My cells had reconstructed themselves. They held me, prisoner, in a facility as they discovered others around the world surviving as I had. There were only a few of us, no more than around ten people of the entire world population. Don't misunderstand me, several million never caught the virus and went unharmed from it. But getting the virus was a death sentence. The few who survived were sent to a laboratory in the US, close to the former city of New York.

I overheard someone talk about the other survivors having developed abilities. They were each given a color assignment that corresponded with their abilities or disorder as I'd like to call it.

Yellow, with intelligence and photogenic memory.

Purple, with telekinesis and simple magic.

Grey, with controlling electricity and summoning lightning.

Black, with destruction.

White, orange with mind control and manipulation.

So far I've heard about two getting the green color and one with orange. The colors come from what color their eyes change into when using their given ability, or abilities. It's a glowing color which in any other situation I would've thought of as incredibly cool.

I'm the only one I know about given the color assignment Black. It's apparently rare among the survivors. As we're not rare enough from the beginning. I destroyed the entire building on accident. They were going to kill me, afraid I still carried the virus even though I recovered from it, or that I'd develop abilities.
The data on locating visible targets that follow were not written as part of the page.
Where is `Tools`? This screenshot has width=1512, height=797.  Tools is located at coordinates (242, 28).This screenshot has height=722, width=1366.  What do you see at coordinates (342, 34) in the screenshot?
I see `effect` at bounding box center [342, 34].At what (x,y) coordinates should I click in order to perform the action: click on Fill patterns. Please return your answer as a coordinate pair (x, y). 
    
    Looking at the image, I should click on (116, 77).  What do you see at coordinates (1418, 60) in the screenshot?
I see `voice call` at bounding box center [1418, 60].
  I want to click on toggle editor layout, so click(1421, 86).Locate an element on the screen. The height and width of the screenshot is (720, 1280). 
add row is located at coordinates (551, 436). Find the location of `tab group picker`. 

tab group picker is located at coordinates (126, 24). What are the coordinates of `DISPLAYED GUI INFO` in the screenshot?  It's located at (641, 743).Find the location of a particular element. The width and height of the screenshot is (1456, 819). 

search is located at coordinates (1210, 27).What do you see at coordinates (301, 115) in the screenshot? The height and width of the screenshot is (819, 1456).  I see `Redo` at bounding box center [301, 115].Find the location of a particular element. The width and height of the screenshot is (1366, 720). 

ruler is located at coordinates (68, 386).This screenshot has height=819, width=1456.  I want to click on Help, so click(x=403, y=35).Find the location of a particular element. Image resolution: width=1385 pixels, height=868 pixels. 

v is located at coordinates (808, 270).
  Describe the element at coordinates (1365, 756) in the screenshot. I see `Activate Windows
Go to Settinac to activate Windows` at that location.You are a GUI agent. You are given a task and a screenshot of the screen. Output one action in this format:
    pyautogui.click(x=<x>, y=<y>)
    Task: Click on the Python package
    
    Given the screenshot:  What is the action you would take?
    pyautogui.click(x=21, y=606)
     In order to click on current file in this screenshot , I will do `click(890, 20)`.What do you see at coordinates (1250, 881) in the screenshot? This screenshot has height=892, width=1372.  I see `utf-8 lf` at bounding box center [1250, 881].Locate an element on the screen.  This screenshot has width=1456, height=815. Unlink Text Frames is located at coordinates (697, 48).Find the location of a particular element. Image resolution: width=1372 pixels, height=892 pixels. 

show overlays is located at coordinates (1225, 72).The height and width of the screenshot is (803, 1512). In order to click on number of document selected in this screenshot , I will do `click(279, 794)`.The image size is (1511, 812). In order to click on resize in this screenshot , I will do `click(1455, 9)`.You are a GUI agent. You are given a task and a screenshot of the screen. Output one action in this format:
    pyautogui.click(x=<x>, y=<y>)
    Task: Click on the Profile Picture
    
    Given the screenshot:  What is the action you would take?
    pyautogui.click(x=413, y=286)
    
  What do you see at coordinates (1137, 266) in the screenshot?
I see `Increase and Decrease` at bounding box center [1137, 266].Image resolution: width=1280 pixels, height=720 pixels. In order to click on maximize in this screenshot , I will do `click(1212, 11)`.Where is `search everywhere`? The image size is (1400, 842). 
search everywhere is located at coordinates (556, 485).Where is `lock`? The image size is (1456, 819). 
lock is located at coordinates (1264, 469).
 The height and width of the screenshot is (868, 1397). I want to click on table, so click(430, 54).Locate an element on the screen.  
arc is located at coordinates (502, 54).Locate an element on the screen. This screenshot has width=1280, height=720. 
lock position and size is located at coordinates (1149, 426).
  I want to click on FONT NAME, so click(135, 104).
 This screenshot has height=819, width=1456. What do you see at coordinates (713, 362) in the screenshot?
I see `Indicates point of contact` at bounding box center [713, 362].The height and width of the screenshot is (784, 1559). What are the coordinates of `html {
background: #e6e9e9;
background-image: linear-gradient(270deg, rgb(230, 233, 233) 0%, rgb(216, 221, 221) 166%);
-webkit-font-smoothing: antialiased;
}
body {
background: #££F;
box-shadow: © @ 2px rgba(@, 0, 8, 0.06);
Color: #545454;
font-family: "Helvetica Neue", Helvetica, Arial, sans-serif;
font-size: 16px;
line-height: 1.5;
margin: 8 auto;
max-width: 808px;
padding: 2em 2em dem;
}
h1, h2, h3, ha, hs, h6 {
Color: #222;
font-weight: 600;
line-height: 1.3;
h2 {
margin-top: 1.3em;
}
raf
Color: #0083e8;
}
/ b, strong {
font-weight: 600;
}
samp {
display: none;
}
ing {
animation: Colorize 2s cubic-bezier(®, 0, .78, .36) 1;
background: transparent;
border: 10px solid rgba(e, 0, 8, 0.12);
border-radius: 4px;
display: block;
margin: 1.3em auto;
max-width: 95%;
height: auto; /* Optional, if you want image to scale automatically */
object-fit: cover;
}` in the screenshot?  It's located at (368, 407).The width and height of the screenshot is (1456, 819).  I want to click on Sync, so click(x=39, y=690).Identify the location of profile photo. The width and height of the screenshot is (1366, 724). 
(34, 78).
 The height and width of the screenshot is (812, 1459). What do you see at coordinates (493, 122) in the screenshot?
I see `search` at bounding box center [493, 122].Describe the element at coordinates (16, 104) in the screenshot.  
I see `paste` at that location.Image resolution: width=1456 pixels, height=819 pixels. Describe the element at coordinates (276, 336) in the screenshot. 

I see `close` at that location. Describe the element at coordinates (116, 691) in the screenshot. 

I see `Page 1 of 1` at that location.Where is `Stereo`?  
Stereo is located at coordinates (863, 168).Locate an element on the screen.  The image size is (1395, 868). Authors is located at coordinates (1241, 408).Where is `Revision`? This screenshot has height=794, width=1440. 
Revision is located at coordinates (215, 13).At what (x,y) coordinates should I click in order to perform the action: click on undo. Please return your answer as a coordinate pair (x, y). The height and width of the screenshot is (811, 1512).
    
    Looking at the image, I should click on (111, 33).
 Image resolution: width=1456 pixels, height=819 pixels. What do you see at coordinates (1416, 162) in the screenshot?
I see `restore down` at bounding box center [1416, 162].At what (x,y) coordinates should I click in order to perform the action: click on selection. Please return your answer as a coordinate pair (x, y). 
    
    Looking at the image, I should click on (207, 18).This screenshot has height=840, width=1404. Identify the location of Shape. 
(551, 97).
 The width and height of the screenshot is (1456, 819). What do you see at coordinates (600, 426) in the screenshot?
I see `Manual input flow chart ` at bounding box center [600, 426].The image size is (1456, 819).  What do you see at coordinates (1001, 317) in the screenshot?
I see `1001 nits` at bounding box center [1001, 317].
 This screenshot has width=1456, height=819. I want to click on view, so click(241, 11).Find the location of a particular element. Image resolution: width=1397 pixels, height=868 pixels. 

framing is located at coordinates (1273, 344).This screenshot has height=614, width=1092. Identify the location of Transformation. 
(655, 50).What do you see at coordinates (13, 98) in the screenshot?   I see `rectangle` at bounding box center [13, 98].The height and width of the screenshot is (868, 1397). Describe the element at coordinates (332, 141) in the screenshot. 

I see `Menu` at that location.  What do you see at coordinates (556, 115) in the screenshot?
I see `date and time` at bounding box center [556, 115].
I screamed at them and resisted. The whole building shook. They got scared, the alarms went off. Before I knew it, the building started to fall apart. I barely made it out myself, and I just ran. I ran as fast and as far as my legs could carry me. I don't know if anyone else managed to survive, but if they did they put my identity as one of the enchanted. Making my name on a list no one would get involved in and is currently a hit list. Yeah, they want all of us dead.

One good thing about the color assignment is that it changed my appearance when I first used it. I'm no longer the girl on my identity card. My hair is strawberry blond, almost red, and curly reaching my mid-back. It used to be straight and blonde. My eyes are blue, and I'm around 5'6. My eyes are the only thing that stayed the same. My personality changed to careful and easily startled. Because I am constantly on the run. My skin became more toned because of the sun. My eyes which had a green tint to them disappeared and instead became a steady, deep blue.